[INSTRUCTIONS TO FOLLOW]
In the entries from the line with "Click 设为默认 on the 天天模拟器 card" up to and including the line with "click(x=618, y=509)", swap "card" for "panel". Give back only those lines, with nothing else changed.

[RECORDS SHOWN]
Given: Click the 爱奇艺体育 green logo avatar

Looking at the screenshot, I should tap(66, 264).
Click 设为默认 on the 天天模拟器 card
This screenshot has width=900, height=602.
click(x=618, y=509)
...
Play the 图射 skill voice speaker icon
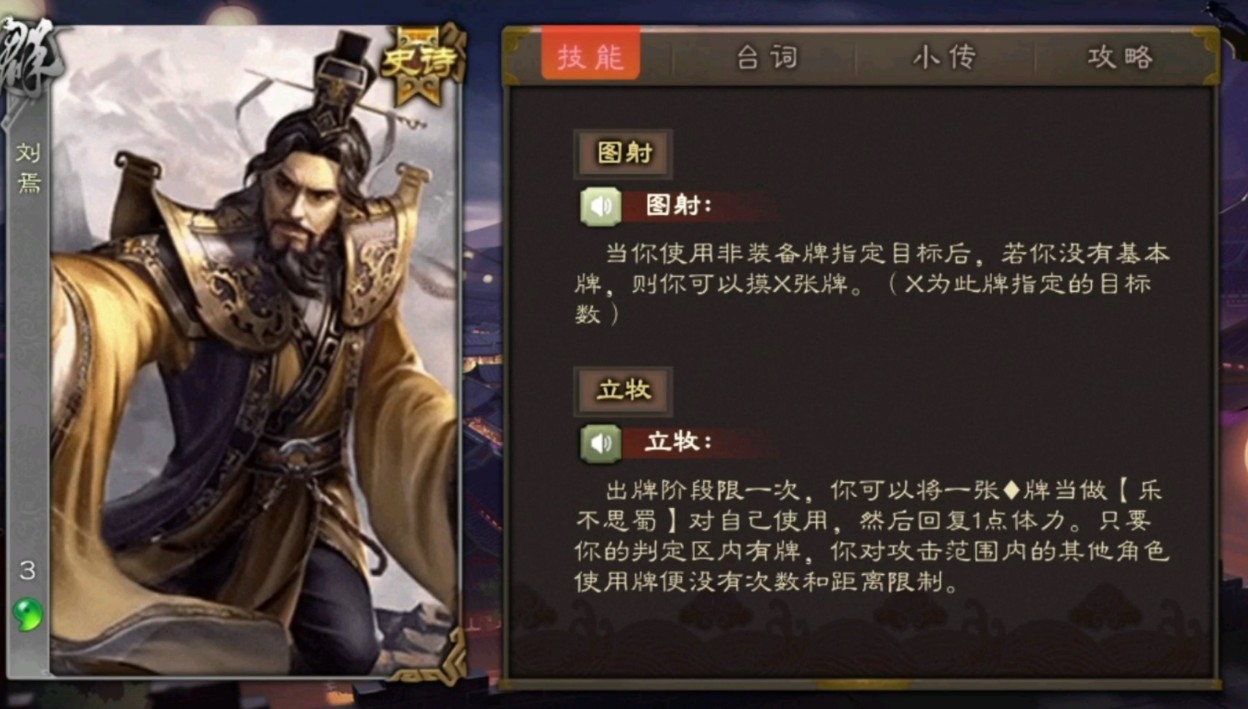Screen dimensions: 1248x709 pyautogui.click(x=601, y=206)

[COMPLETED TASK]
Click 设为默认 on the 天天模拟器 panel
This screenshot has width=900, height=602.
click(x=618, y=509)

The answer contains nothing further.